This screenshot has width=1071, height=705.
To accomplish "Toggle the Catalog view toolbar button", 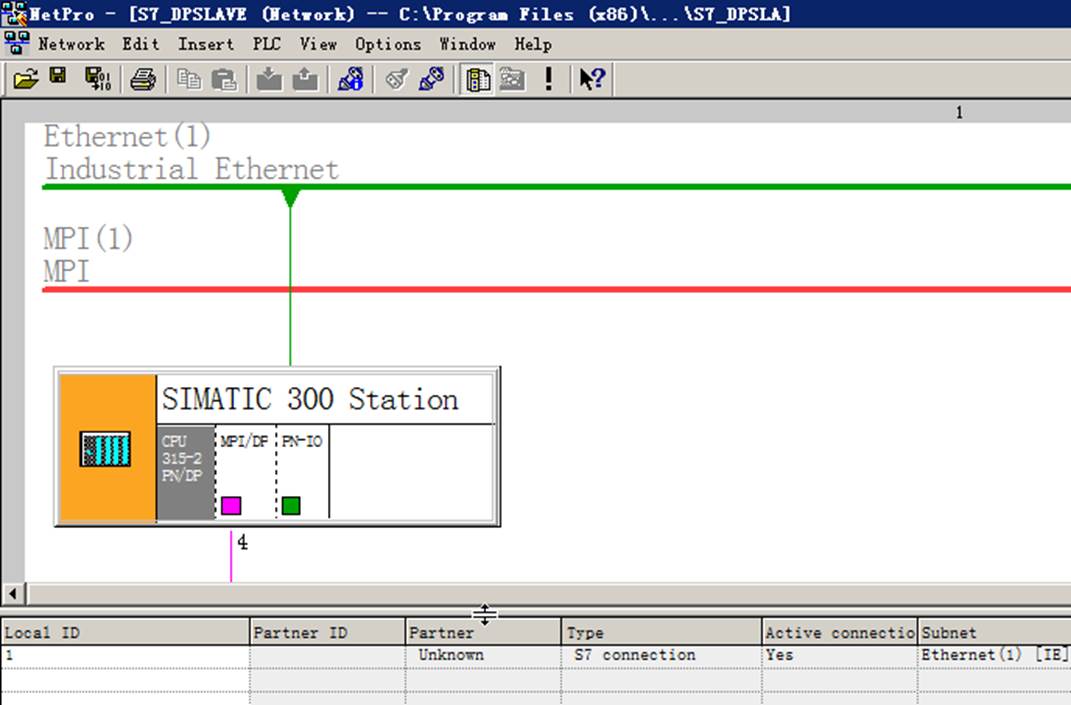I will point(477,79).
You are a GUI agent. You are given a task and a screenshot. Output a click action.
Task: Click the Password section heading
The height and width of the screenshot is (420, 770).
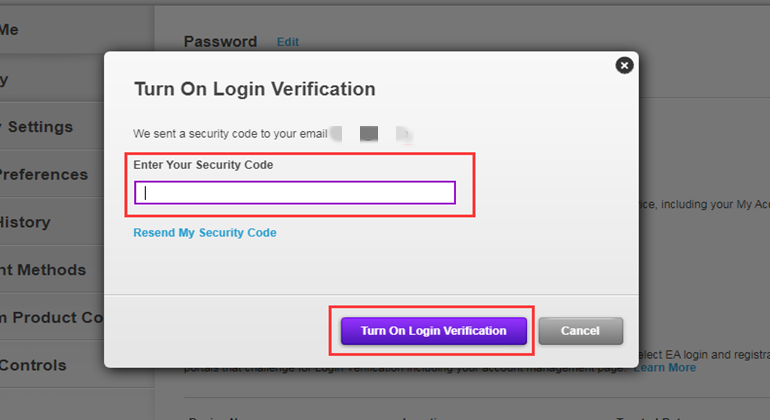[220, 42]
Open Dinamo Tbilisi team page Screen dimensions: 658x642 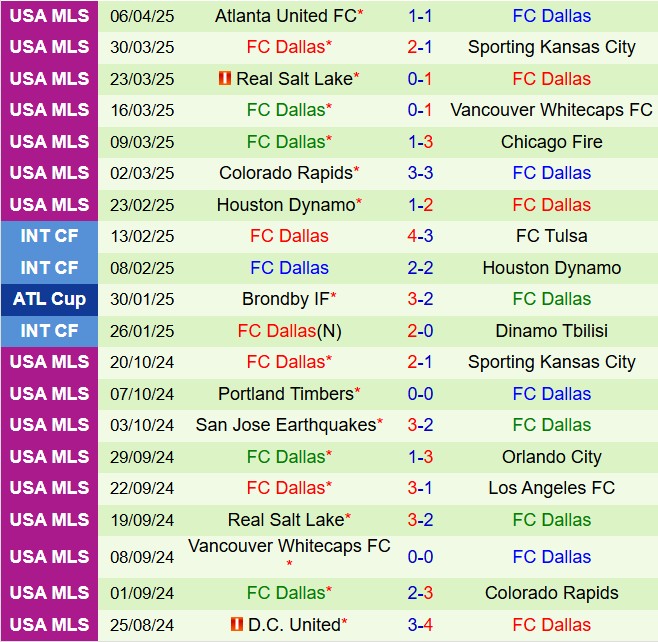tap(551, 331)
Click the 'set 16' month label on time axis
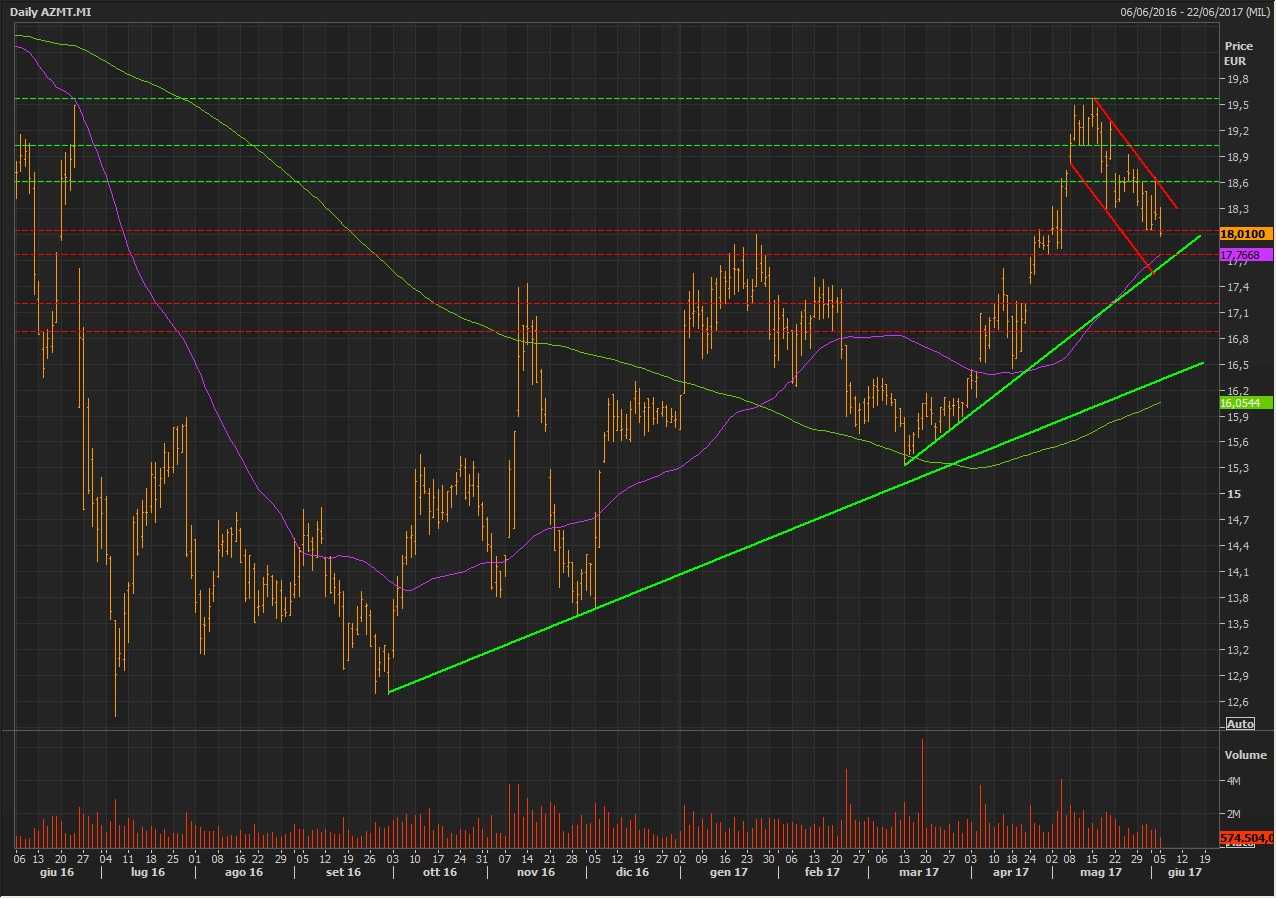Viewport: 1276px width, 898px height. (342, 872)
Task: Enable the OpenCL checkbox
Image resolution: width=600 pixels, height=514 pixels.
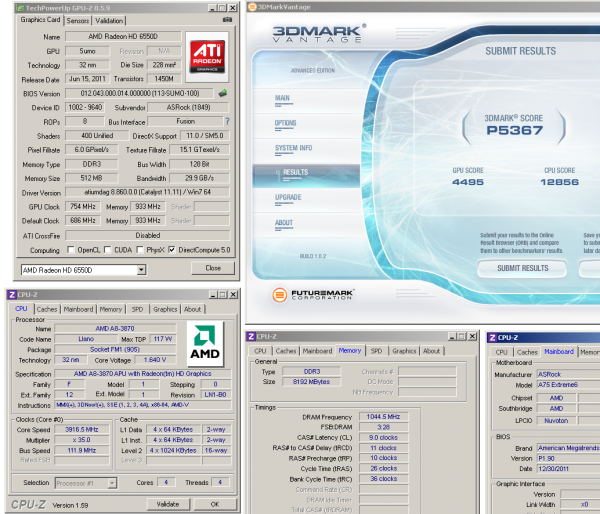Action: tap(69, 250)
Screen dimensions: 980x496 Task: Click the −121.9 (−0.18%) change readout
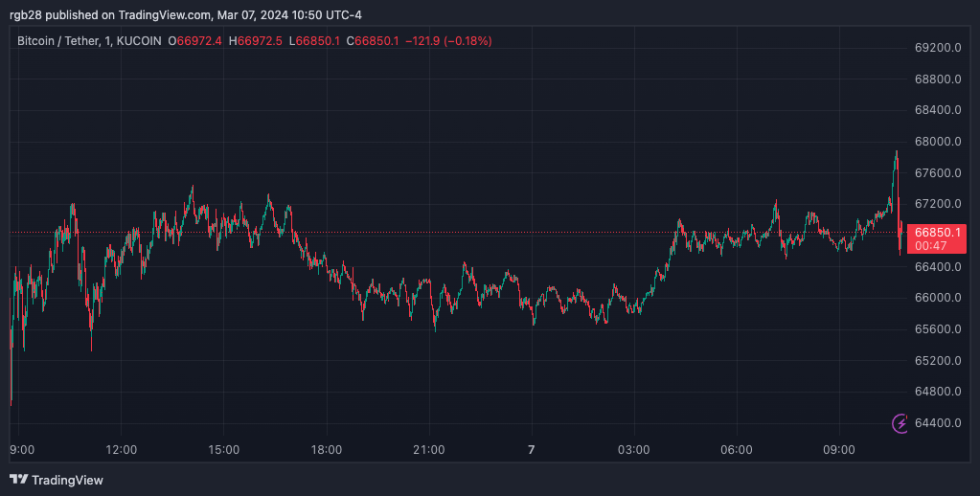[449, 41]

+ + +

What to work on: Identify each row above that contains the string "screenshot" and copy those lines out. Case counts, so a line matches only if the letters are capitalized the same way.

Solution for this task:
This screenshot has width=1071, height=705.
You are a GUI agent. You are given a task and a screenshot. Output a click action.
The height and width of the screenshot is (420, 770).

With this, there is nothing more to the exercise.